* YOUR TASK *
Rewrite the passage below from the words "http://ntama.uni-mainz.de/content/view/194/29/1/11/" through "send to you.", renaming "girls" to "everyone".

What is sure is that it has provoked new thought, changed the look of the French audience about South Africa.

Sources

About Wayne barker:

http://www.the-loop.com/smarthearts/html/wayne/websitecont.html

http://www.wayne-barker.com/

http://ntama.uni-mainz.de/content/view/194/29/1/11/


Tuesday 17 March 2009

Hi girls:
I am sending quite in retard my contribution of a spanish experience and I am preparing the introduction and sum up of the contributions, i have by now, as soon as I have all I send to you.
Best wishes

Interculturality, Humor and Immigration: university research meets public services and society through humor

Considering the use of humour as an instrument of communication and mediation, that could contribute to the intercultural dialogue. I would like to point up the work of the Carmen Valero Garces team at the Deparment of Modern Philology in the University of Alcala de Henares that have a Humour cathedra, it organizes the I Conference Interculturality, humor and immigration and the exhibition Graphic humors, humor and tolerance and also coordinates the Programme Traduction and interpretation in the Public Services (Valero 2004)[i]. This group is also member of the International Society for Humor Studies. (http://www.uni-duesseldorf.de/WWW/MathNat/Ruch/SecretaryPage.html). Holding in Alcalá de Henares in 2008 the last Conference o the ISHS. The words of the famous Spanish humorist Forges that participated in the Interculturality Conference could be also a particular definition of humour:

“Humour in reality, as in the Greek theater, and as the northern oriental humors, is in reality the group of attitudes that the spirit has or the way the heart of the soul has to beat. Because humour can make smile, make laugh, make think, can make to be tender, sing, can make to be excited, can make to be sad, and all of this is humors. And many times we think that it is the referred to the smile what visionaries!” (24)

The objectives of this Conference were two: firstly, to create a forum of discussion and Exchange for the professional and academic community who work with the different areas of interculturality, the translation, the humor and the immigration and secondly to attract the public attention in general who is interested in the multilingual and multicultural reality from a different perspective. During that two days conference there was an opportunity to talk about the humor form different countries and cultures, to exchange “views”, and to laugh with others, to debate about questions related to humor and to analyze communication and the culturally specific of humor.

* STUDY MATERIAL *

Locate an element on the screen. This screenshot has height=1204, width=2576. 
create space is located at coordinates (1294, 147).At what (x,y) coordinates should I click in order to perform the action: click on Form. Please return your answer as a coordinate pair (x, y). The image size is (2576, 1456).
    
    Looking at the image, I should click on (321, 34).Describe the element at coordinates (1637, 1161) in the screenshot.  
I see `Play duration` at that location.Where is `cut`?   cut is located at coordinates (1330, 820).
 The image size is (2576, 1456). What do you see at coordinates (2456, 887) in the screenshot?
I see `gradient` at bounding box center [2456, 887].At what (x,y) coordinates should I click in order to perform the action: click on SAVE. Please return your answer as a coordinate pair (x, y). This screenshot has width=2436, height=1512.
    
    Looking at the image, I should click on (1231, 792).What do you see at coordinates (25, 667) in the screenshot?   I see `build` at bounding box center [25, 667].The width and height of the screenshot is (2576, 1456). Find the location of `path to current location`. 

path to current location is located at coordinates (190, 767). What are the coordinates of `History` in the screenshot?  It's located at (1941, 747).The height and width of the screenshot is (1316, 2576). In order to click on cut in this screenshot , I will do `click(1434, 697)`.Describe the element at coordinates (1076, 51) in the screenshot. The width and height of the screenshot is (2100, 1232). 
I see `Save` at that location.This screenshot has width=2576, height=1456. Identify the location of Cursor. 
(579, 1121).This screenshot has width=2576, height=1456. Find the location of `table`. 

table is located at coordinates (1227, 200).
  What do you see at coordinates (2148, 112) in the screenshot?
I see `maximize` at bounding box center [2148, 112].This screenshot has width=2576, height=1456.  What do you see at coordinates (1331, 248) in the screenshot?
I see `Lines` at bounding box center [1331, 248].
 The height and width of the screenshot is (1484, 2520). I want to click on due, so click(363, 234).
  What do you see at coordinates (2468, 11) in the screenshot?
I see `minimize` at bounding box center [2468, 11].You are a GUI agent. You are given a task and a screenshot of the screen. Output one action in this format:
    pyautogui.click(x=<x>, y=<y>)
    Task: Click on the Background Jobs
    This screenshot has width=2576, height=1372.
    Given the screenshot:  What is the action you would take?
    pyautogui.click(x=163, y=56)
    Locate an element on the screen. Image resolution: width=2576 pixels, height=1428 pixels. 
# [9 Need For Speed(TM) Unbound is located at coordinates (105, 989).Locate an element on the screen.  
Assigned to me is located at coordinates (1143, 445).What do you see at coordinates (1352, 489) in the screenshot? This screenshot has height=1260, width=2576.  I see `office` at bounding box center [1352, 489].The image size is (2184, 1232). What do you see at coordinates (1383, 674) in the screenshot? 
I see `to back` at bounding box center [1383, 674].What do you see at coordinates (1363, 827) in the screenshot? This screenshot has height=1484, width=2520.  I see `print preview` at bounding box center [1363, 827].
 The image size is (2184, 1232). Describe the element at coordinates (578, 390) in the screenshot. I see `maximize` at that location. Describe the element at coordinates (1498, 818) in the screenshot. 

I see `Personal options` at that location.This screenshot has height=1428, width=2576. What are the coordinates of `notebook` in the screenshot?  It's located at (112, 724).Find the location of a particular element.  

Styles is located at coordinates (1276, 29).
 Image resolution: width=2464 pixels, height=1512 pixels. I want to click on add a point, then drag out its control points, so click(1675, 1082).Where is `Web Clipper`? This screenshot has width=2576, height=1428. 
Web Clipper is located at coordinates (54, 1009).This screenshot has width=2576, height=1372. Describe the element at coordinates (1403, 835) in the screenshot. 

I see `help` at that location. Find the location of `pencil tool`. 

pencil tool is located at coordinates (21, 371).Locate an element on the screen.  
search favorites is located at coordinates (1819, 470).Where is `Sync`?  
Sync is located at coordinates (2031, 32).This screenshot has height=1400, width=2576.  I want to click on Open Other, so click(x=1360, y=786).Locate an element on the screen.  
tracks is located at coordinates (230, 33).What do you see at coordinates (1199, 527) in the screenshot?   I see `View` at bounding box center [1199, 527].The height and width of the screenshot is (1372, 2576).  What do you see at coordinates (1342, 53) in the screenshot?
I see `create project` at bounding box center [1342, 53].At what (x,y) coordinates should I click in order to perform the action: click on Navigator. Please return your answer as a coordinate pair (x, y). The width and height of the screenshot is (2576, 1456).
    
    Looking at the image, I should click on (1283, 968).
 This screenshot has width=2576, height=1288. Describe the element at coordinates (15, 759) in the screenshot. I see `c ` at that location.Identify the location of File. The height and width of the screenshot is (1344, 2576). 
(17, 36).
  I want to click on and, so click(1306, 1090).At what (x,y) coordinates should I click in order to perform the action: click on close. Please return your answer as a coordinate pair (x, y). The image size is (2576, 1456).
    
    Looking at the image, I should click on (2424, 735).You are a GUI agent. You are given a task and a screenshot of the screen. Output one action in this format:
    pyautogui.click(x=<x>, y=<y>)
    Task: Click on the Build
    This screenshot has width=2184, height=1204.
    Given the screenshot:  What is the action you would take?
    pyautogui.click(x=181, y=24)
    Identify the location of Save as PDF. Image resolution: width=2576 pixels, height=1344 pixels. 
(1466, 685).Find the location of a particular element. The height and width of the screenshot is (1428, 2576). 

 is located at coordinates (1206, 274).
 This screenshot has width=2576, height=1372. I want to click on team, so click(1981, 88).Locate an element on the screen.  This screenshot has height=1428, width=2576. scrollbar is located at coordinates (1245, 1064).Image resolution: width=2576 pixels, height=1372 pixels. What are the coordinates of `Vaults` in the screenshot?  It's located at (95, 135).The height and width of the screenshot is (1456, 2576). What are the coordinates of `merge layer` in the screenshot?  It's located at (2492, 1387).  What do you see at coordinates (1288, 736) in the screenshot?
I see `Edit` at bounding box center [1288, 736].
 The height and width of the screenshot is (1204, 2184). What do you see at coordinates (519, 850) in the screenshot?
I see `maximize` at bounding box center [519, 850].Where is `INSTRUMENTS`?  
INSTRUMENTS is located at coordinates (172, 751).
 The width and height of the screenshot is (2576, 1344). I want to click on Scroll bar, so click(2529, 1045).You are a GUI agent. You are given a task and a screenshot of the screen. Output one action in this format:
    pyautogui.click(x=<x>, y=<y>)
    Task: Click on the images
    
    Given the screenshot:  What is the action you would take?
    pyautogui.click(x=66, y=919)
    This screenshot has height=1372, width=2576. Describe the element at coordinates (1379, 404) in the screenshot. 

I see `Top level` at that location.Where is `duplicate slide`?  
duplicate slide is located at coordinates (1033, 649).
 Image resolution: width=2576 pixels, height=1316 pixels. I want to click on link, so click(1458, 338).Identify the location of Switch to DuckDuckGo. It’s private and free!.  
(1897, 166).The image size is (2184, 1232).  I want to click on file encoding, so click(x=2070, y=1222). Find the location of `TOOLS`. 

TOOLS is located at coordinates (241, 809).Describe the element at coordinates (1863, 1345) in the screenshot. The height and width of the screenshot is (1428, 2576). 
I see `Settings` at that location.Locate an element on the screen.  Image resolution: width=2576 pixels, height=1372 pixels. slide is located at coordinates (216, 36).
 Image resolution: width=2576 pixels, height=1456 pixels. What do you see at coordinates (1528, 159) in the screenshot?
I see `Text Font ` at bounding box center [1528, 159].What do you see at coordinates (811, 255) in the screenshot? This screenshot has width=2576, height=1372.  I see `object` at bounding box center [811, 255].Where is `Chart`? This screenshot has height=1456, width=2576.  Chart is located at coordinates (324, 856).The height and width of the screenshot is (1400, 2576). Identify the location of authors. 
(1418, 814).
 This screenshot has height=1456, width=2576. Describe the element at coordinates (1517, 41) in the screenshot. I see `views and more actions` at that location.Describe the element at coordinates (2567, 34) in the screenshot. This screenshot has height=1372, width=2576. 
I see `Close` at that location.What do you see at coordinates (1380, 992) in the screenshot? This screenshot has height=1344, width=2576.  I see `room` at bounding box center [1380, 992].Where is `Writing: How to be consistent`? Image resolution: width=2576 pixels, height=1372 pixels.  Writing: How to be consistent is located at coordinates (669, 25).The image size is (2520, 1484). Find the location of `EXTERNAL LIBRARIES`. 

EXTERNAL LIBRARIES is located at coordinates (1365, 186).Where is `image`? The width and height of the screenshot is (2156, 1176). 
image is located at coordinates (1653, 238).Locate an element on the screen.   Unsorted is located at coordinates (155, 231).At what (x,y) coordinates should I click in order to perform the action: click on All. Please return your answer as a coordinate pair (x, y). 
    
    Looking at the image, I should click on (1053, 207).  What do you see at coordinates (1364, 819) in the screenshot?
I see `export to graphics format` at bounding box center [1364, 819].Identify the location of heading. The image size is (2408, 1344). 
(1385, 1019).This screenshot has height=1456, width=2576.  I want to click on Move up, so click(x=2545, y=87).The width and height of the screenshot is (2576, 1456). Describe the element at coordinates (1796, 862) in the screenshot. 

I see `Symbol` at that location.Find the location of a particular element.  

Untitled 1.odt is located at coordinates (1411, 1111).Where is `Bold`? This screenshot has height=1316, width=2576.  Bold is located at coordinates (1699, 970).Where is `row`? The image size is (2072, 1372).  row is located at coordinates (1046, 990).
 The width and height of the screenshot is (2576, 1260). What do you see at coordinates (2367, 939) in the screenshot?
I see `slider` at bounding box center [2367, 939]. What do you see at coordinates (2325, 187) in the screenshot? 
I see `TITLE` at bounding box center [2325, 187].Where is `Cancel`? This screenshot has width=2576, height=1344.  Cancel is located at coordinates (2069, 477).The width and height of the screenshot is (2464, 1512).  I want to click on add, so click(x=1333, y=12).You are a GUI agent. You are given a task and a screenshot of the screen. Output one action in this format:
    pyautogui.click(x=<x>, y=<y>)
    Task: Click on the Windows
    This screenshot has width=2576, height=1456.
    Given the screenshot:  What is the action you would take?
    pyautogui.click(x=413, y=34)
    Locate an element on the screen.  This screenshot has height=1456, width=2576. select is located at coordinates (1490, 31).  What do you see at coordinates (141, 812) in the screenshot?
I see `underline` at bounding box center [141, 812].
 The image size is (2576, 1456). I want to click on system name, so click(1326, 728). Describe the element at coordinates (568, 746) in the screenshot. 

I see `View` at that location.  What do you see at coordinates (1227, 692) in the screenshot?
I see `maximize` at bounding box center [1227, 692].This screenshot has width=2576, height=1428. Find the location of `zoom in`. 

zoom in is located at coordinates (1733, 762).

* RESPONSE *
http://ntama.uni-mainz.de/content/view/194/29/1/11/


Tuesday 17 March 2009

Hi everyone:
I am sending quite in retard my contribution of a spanish experience and I am preparing the introduction and sum up of the contributions, i have by now, as soon as I have all I send to you.